# [Document extract]
Fig. 4. Experiment E1 (Initial version with Loop Unrolling)

The generated assembly code reflects that the compiler recognizes the possibility for the **while**() loops to be translated into a block repeat instructions (**RPTBLOCAL**) using two branch counters, BRC0 and BRC1. It understands that the += (accumulate) and \* (multiply) operators can be translated into one multiply-add instruction.

The compiler also performs automatic loop unrolling. The loop unrolling does not help the compiler generate dual MAC instructions, however, and the compiler instead replicates the inner loop twice producing two sequential MAC instructions. In addition, on each iteration of the inner loop the compiler loads and stores elements of  $y[\ ]$  that do not change until the next iteration of the loop. It is especially these unnecessary loads and stores that cause additional cycle counts in this experiment.

# [What this exercise asks]
**a.** Rewrite the part of the compiler loop-unrolling text starting with "The generated assembly" and going on through "in this experiment.", changing "compiler" to "code generator" each time it appears.
**b.** Answer these questions from the compiler loop-unrolling text:
(i) Which two branch counters does the compiler use for the block repeat instructions?
(ii) Which two operators does the compiler turn into one multiply-add instruction?
(iii) What does the text say is especially to blame for the extra cycle counts in this experiment?
**c.** Continue the compiler loop-unrolling text from the point where it stops.

# [Dataset rows]

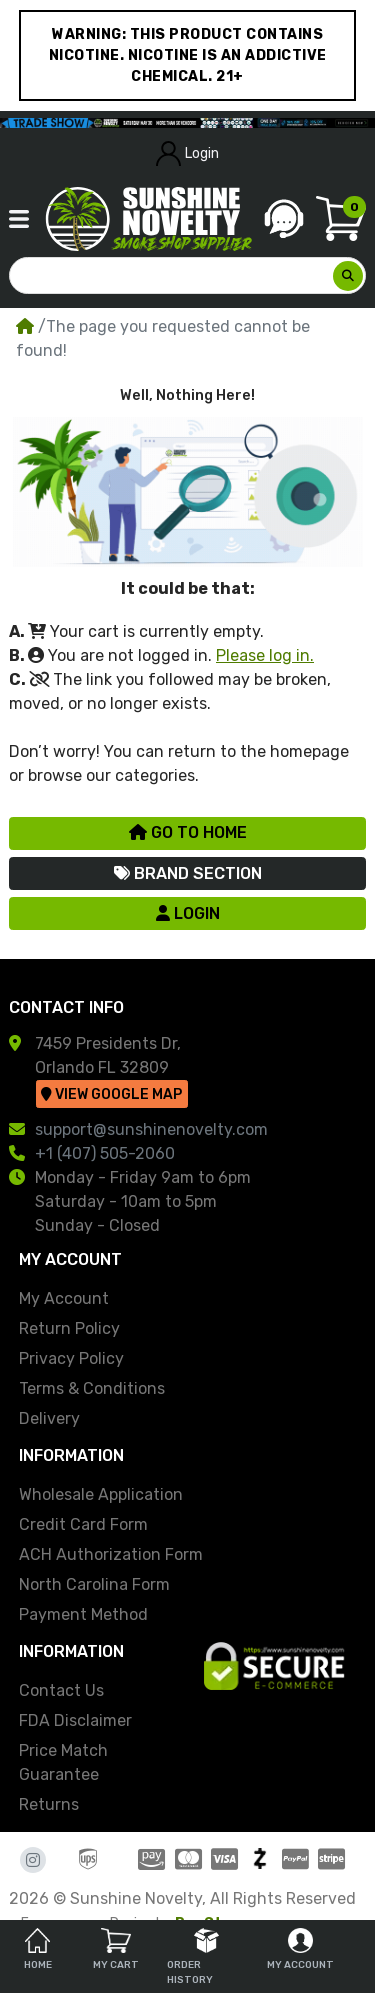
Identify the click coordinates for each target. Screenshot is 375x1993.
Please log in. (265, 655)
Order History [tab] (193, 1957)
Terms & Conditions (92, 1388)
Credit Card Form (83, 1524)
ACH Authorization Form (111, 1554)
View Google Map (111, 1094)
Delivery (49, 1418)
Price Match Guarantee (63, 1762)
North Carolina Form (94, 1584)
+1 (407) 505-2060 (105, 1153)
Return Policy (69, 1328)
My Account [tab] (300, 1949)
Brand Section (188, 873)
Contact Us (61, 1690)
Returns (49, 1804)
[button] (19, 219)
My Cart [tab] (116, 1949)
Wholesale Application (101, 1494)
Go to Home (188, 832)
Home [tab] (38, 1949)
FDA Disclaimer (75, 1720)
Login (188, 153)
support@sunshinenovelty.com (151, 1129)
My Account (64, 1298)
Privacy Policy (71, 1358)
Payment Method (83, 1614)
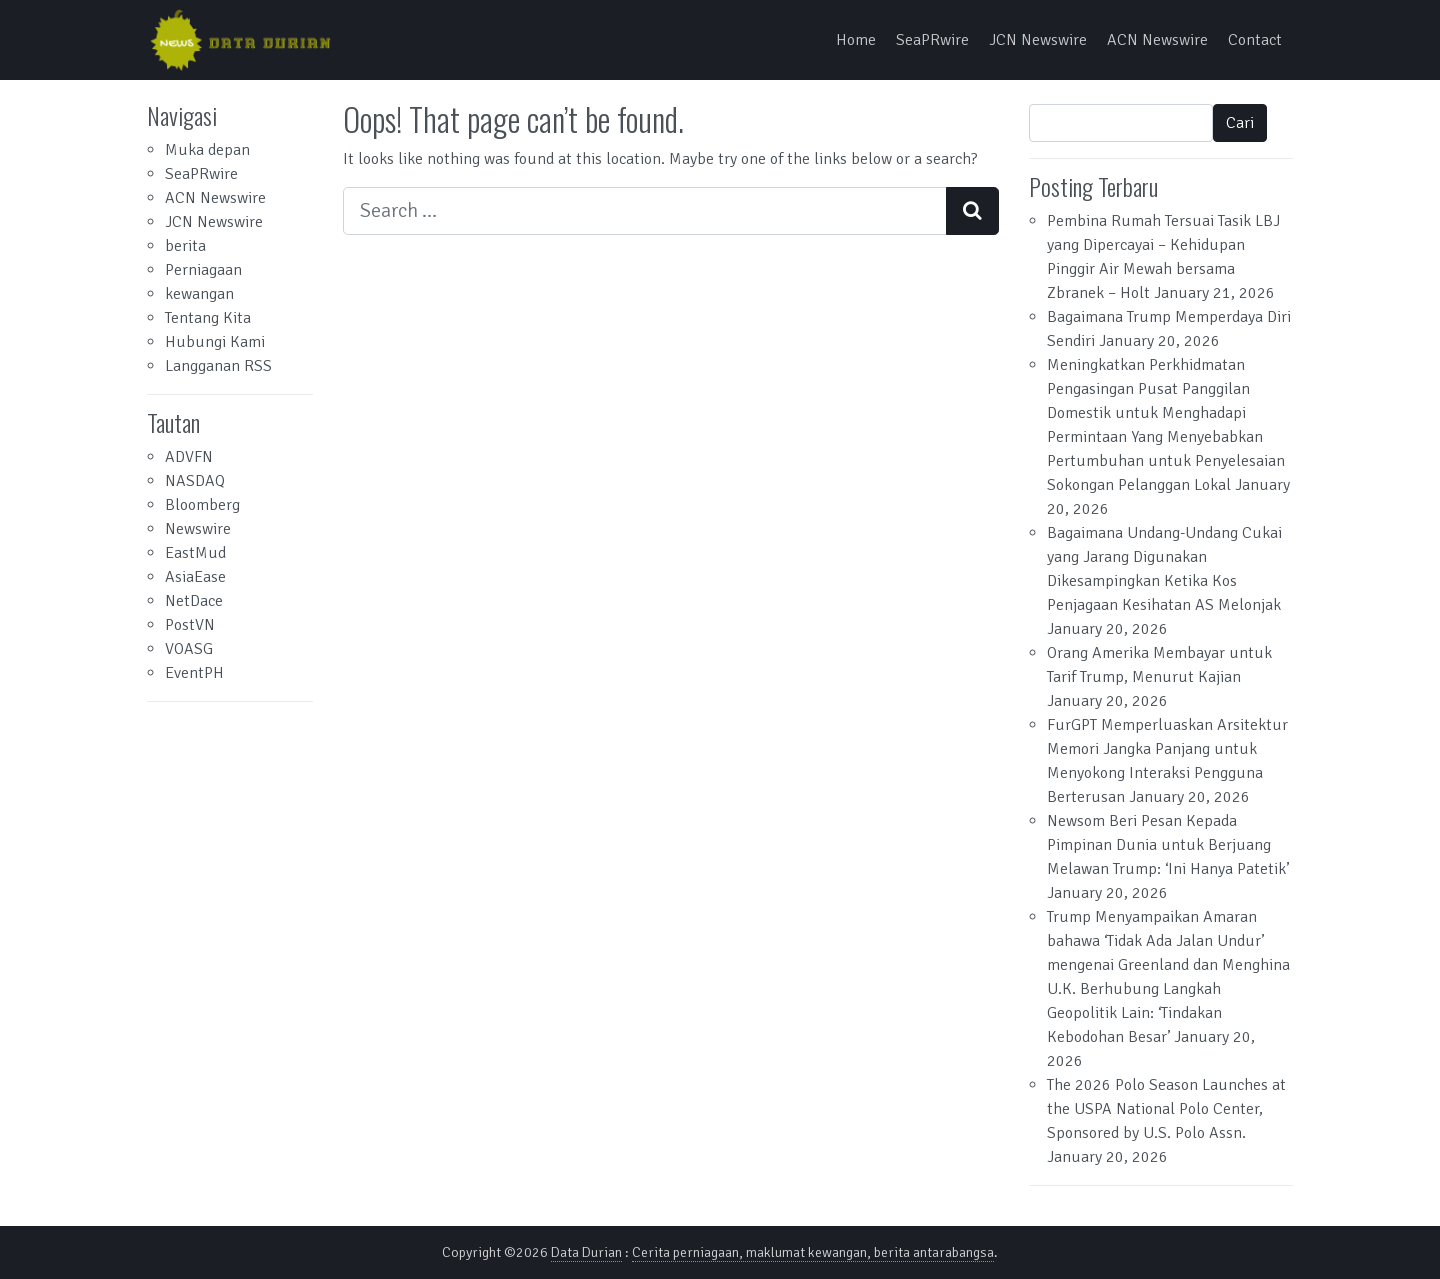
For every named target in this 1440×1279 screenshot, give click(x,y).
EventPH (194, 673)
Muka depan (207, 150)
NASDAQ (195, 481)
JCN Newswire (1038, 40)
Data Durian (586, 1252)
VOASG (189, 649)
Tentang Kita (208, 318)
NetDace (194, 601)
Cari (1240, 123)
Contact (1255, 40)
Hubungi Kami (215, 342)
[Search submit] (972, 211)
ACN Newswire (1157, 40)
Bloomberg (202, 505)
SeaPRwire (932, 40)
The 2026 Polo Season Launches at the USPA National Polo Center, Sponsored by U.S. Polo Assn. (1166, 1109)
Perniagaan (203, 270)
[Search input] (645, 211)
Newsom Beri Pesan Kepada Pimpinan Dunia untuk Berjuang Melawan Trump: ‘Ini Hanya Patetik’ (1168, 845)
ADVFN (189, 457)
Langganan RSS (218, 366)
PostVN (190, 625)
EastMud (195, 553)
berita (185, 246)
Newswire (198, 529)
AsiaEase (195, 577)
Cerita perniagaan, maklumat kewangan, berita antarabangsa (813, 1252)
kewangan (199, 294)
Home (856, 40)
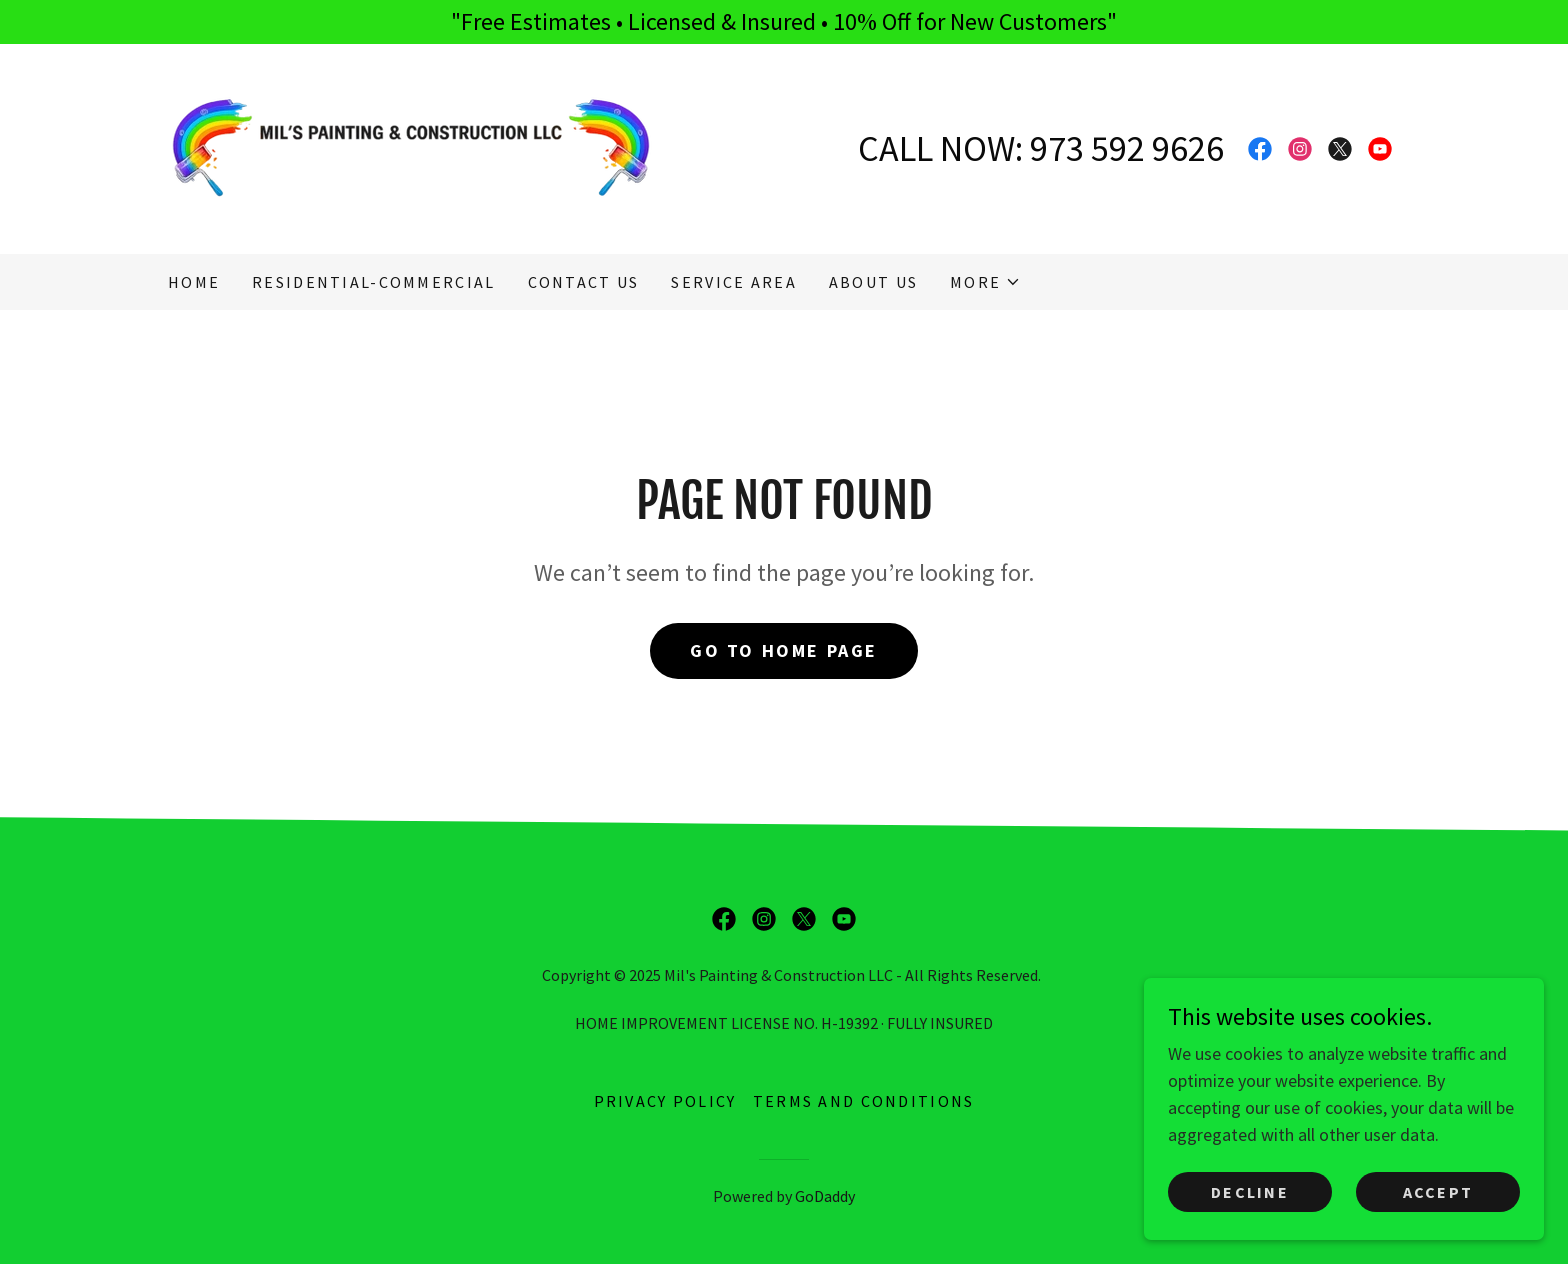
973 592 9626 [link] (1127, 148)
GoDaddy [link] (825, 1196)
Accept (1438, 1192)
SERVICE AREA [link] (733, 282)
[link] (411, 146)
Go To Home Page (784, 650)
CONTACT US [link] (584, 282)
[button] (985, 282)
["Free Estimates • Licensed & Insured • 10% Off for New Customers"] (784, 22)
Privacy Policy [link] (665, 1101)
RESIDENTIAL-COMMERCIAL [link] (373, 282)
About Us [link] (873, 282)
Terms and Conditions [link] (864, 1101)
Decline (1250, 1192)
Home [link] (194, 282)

# [Exercise responses]
**a.**
The generated assembly code reflects that the code generator recognizes the possibility for the **while**() loops to be translated into a block repeat instructions (**RPTBLOCAL**) using two branch counters, BRC0 and BRC1. It understands that the += (accumulate) and \* (multiply) operators can be translated into one multiply-add instruction.

The code generator also performs automatic loop unrolling. The loop unrolling does not help the code generator generate dual MAC instructions, however, and the code generator instead replicates the inner loop twice producing two sequential MAC instructions. In addition, on each iteration of the inner loop the code generator loads and stores elements of  $y[\ ]$  that do not change until the next iteration of the loop. It is especially these unnecessary loads and stores that cause additional cycle counts in this experiment.

**b.**
(i) BRC0 and BRC1.
(ii) The += (accumulate) and * (multiply) operators.
(iii) On each pass through the inner loop, the compiler loads and stores elements of y[ ] that do not change until the next pass. Those unneeded loads and stores add the extra cycles.

**c.**
It may not be surprising that the compiler makes these choices, because the input array  $x[\ ]$  is not specified as a **const** array. Omitting the **const** qualifier from the input

array x[] implies that the compiler should assume that elements of x[] may be overwritten during the execution of the function, for example if y[] points to somewhere in x[]. Hence, the compiler should assume that elements of x[] may be overwritten during the each iteration of the inner loop.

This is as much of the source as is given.